Neste último número da série sobre Governança Corporativa, vale a pena destacar que quando se trata da gestão de empresas familiares há, na atualidade, uma espécie de entendimento teórico compartilhado de que esse tipo de empresa se estrutura em três dimensões diferentes: (1) Família; (2) Propriedade; e (3) Empresa. Apesar disto, não obstante o grande número empresas familiares no mundo, as escolas de Administração tendem a privilegiar o tratamento da dimensão Empresa, ou seja, a enfatizar o aspecto “negócio” apenas.
“Cerca de dois terços das empresas em todo o mundo são de origem familiar. É essencial que elas pensem de maneira integrada dentro desses três itens para obter sucesso. É preciso aceitar a idéia de que uma organização familiar é regida por outros elementos que não apenas os negócios e, a partir daí, estruturar a empresa para lidar com esses fatores.”

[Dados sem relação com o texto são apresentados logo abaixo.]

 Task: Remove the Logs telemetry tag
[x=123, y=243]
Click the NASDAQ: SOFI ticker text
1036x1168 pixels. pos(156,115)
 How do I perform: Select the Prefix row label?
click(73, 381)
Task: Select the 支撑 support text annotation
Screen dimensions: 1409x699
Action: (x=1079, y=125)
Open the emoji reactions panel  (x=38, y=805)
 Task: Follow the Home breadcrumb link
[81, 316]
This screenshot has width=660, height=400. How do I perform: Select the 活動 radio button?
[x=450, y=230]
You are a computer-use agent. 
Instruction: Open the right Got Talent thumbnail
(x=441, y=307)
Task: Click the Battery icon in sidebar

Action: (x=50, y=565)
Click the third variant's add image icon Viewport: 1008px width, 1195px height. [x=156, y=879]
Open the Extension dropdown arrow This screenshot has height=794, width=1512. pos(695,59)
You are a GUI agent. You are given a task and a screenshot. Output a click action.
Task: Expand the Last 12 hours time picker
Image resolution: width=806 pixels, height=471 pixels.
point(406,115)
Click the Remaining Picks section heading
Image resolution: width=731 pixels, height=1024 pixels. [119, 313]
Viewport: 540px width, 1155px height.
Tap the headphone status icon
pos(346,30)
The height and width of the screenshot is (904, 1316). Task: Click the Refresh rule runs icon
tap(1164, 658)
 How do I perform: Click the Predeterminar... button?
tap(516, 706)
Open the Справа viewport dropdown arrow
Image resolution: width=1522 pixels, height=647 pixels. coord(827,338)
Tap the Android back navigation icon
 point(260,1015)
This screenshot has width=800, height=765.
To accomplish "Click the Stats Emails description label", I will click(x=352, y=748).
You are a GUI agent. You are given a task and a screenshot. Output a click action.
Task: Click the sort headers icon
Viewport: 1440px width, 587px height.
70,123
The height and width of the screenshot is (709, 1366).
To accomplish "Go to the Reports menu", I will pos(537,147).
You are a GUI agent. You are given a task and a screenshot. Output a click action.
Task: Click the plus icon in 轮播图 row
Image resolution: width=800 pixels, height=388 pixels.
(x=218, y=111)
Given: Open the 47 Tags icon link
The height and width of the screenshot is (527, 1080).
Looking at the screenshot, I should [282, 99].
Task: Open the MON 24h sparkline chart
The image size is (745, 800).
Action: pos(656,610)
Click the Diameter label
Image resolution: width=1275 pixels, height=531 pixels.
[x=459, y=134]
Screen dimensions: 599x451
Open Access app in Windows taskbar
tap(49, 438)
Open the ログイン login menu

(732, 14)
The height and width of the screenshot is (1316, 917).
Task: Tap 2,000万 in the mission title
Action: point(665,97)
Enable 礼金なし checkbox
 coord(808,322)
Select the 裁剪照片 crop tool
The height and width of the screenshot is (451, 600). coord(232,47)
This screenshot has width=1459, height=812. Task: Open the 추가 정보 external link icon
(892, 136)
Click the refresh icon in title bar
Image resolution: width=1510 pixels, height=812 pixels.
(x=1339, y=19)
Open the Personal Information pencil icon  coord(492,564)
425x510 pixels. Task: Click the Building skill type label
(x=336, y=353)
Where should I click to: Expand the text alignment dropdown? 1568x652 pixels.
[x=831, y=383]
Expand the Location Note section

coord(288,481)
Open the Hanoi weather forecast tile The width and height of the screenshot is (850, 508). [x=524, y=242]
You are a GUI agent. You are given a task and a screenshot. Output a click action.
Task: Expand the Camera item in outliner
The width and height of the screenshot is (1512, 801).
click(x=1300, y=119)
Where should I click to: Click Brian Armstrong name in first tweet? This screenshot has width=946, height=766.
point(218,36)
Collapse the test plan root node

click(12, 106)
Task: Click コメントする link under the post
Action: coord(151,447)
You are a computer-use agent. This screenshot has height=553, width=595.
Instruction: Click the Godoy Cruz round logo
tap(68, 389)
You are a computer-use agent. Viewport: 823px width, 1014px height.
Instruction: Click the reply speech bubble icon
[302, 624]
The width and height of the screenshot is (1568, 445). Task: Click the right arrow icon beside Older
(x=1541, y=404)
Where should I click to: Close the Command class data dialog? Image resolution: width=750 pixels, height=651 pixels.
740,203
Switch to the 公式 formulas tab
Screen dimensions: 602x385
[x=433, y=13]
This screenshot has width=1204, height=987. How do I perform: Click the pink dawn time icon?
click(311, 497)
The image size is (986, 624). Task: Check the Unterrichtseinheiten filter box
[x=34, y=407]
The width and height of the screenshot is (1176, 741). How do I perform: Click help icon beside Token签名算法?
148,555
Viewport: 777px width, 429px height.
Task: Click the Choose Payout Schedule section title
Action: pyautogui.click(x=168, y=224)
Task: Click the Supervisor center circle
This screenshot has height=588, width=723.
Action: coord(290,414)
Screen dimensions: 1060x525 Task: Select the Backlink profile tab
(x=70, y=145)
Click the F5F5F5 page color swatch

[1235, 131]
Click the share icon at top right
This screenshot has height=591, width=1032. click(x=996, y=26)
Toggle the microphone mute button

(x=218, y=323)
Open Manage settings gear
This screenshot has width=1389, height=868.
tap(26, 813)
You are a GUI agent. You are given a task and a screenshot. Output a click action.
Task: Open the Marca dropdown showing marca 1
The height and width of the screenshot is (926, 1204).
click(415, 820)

John Davis, professor da Harvard Business School
Normalmente o que ocorre é que no início da empresa familiar essas três dimensões se encontram agrupadas de modo indiferenciado. Tende a prevalecer o sentimento de união aparentemente indissociável entre os interesses da família, da propriedade do capital e o da empresa e sua gestão. Com o passar do tempo, tendo a empresa sucesso, essas dimensões começam a se diferenciar, uma vez que o sentimento inicial de unidade passa a ser atenuado pela emergência de problemas típicos de cada dimensão separada que reclamam soluções específicas. A sabedoria está em reconhecer a existência dessas dimensões e tratá-las adequadamente.
“Ao longo dos últimos anos, avançamos muito na construção do nosso modelo de governança corporativa e hoje entendemos bem o papel de cada sistema (família, propriedade, empresa).”
Nelson Sirotsky, diretor-presidente da RBS
O comentário do diretor-presidente da RBS (Rede Brasil Sul de Comunicação), Nelson Sirotsky, ao receber o Prêmio IBGC de Governança Corporativa, na categoria Empresa Não-Listada em Bolsa de Valores (capital fechado), em 2006, ilustra bem a importância do adequado tratamento dessas três dimensões. O amadurecimento da gestão leva, inevitavelmente, não só à separação das dimensões mas, também, à necessidade de dar-lhes adequado tratamento.
Em se tratando de governança corporativa, inclusive (ver o Gestão Hoje números 635, 636 e 637), pode-se dizer que ela se dá, justamente, na intersecção dessas três dimensões (usando-se emprestada a terminologia da Teoria dos Conjuntos, é possível dizer que a governança corporativa encontra-se no “conjunto união” dessas três dimensões). Pode ser entendida como uma espécie de evolução, ao mesmo tempo conseqüência e causa do aperfeiçoamento da gestão. Conseqüência porque só pode aparecer quando iniciou-se de modo irreversível a separação das dimensões. Causa porque, ao instalar-se, acelera o processo de aperfeiçoamento, inclusive na direção daquilo que, nos dias atuais firma-se como etapa obrigatória para as empresa familiares bem sucedidas que necessitam de recursos para expansão: a abertura do capital.
Por fim, ao final dessa pequena série sobre governança corporativa e, em especial, na empresa familiar, a frase-advertência do grande Peter Drucker:
“A empresa e a família só sobreviverão e sairão bem se a família servir a empresa. Nenhuma das duas seguirá bem se a empresa for dirigida para servir à família.”